Below are several records. Retype exactly those lines running from the one with "Copy the 0x3ee2...435d47" through the one with "Collapse the Fields", end lines included, and no others.

━━━━━━

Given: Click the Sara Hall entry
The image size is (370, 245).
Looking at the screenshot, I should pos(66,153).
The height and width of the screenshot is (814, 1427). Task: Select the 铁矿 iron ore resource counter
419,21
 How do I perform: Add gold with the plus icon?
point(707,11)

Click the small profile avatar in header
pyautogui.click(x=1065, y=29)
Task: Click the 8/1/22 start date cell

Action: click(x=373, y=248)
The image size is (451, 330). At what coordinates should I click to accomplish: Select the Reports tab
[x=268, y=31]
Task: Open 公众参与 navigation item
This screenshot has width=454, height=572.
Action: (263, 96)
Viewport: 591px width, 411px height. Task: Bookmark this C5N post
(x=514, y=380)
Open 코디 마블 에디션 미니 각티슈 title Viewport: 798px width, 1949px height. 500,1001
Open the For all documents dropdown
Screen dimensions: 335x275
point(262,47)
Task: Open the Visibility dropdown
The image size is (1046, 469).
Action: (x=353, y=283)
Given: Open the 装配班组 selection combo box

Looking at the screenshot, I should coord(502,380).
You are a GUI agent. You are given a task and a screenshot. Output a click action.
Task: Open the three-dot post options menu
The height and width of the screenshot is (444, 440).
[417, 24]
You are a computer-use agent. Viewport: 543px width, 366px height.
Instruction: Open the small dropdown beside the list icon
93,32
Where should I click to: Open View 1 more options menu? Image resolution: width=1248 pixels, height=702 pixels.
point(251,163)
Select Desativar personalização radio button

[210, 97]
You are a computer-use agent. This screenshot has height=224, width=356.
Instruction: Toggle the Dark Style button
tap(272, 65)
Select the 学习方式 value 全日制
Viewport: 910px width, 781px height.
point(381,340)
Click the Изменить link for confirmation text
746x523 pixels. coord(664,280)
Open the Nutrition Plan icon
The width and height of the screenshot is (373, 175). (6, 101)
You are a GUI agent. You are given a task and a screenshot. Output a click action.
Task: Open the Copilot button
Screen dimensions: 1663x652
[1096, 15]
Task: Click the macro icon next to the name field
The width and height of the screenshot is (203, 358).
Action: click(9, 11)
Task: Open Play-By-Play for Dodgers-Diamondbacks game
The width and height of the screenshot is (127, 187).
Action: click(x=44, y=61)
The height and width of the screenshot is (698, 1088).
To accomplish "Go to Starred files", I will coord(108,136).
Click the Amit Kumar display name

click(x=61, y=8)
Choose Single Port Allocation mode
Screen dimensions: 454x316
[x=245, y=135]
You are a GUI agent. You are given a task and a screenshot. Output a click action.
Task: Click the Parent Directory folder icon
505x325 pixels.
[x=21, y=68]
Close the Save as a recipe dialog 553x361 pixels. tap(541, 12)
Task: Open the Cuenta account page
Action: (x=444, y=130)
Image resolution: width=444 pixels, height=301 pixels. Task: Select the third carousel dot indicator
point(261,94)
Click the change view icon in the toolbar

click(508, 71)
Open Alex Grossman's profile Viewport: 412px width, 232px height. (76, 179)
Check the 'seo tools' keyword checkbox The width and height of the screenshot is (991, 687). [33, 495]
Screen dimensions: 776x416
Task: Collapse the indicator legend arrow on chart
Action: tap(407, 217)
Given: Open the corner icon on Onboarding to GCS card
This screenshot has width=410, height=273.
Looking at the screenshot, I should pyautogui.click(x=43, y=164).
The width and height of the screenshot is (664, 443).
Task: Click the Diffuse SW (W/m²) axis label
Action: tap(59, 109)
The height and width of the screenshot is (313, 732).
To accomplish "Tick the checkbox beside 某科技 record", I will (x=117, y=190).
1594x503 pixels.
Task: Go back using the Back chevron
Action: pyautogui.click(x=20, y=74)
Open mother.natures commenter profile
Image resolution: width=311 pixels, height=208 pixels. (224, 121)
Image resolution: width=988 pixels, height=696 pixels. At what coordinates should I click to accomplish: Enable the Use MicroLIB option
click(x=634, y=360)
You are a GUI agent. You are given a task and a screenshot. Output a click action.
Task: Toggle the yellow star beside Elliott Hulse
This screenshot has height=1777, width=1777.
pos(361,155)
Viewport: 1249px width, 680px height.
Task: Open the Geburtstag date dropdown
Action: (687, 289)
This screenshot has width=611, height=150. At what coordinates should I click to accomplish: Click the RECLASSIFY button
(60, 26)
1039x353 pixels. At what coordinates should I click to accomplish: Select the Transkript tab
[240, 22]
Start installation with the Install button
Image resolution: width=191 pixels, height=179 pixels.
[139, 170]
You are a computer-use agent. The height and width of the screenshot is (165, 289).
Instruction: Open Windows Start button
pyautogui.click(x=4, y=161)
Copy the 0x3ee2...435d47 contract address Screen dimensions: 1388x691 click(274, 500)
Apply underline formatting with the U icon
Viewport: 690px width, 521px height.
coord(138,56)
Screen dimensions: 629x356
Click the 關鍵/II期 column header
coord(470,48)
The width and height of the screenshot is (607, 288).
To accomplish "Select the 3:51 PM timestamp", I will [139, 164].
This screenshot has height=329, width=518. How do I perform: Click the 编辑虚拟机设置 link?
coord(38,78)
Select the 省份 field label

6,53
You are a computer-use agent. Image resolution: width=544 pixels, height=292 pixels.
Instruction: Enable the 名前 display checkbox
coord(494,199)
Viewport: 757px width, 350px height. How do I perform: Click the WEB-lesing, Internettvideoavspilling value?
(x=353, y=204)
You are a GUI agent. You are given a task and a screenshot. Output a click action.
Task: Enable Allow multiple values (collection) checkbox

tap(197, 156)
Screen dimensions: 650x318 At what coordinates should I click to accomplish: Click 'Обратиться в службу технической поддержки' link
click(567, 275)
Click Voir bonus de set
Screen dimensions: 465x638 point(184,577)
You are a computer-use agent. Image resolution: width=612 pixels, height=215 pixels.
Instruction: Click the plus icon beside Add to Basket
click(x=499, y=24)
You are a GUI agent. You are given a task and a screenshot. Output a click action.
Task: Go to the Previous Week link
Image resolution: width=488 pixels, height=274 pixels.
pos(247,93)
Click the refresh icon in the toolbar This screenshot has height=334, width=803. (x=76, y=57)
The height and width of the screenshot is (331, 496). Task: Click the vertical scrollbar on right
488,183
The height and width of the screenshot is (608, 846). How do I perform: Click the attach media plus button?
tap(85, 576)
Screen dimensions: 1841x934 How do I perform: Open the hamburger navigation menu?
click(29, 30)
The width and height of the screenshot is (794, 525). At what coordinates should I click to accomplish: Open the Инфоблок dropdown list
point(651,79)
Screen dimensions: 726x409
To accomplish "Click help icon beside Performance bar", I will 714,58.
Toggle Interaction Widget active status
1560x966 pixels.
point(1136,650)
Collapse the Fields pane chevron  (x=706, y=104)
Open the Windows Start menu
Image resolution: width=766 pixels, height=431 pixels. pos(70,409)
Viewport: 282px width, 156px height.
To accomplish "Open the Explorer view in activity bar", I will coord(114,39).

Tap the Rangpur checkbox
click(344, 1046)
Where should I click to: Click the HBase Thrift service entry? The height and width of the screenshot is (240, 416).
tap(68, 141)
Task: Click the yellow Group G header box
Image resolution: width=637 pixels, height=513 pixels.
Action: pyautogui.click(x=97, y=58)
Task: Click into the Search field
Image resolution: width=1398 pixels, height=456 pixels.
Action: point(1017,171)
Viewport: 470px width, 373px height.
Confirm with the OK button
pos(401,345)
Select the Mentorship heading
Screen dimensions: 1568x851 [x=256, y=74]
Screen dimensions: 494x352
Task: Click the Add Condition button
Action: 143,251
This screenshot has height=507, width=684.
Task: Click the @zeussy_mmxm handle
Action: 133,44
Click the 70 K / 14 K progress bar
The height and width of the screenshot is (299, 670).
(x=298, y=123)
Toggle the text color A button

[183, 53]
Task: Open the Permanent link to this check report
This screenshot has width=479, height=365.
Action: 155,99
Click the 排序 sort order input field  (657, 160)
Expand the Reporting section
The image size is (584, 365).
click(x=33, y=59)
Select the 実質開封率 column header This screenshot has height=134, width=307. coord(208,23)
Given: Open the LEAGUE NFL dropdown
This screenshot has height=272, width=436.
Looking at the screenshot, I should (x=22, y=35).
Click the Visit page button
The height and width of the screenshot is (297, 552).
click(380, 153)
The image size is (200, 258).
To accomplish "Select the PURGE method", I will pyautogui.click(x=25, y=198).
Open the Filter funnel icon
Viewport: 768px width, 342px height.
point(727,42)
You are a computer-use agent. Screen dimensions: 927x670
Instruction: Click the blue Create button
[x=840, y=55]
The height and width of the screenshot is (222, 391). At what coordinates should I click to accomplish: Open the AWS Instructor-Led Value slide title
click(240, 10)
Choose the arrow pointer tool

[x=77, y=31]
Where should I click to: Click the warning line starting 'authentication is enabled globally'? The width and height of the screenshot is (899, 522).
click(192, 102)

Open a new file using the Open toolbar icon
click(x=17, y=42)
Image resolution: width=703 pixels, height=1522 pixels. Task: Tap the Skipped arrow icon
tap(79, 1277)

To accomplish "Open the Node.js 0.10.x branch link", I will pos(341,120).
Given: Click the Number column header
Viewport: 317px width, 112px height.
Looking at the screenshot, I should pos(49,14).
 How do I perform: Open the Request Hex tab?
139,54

━━━━━━

Expected answer =>
Copy the 0x3ee2...435d47 contract address Screen dimensions: 1388x691 click(274, 500)
Apply underline formatting with the U icon
Viewport: 690px width, 521px height.
coord(138,56)
Screen dimensions: 629x356
Click the 關鍵/II期 column header
coord(470,48)
The width and height of the screenshot is (607, 288).
To accomplish "Select the 3:51 PM timestamp", I will [139, 164].
This screenshot has height=329, width=518. How do I perform: Click the 编辑虚拟机设置 link?
coord(38,78)
Select the 省份 field label

6,53
You are a computer-use agent. Image resolution: width=544 pixels, height=292 pixels.
Instruction: Enable the 名前 display checkbox
coord(494,199)
Viewport: 757px width, 350px height. How do I perform: Click the WEB-lesing, Internettvideoavspilling value?
(x=353, y=204)
You are a GUI agent. You are given a task and a screenshot. Output a click action.
Task: Enable Allow multiple values (collection) checkbox

tap(197, 156)
Screen dimensions: 650x318 At what coordinates should I click to accomplish: Click 'Обратиться в службу технической поддержки' link
click(567, 275)
Click Voir bonus de set
Screen dimensions: 465x638 point(184,577)
You are a computer-use agent. Image resolution: width=612 pixels, height=215 pixels.
Instruction: Click the plus icon beside Add to Basket
click(x=499, y=24)
You are a GUI agent. You are given a task and a screenshot. Output a click action.
Task: Go to the Previous Week link
Image resolution: width=488 pixels, height=274 pixels.
pos(247,93)
Click the refresh icon in the toolbar This screenshot has height=334, width=803. (x=76, y=57)
The height and width of the screenshot is (331, 496). Task: Click the vertical scrollbar on right
488,183
The height and width of the screenshot is (608, 846). How do I perform: Click the attach media plus button?
tap(85, 576)
Screen dimensions: 1841x934 How do I perform: Open the hamburger navigation menu?
click(29, 30)
The width and height of the screenshot is (794, 525). At what coordinates should I click to accomplish: Open the Инфоблок dropdown list
point(651,79)
Screen dimensions: 726x409
To accomplish "Click help icon beside Performance bar", I will 714,58.
Toggle Interaction Widget active status
1560x966 pixels.
point(1136,650)
Collapse the Fields pane chevron  (x=706, y=104)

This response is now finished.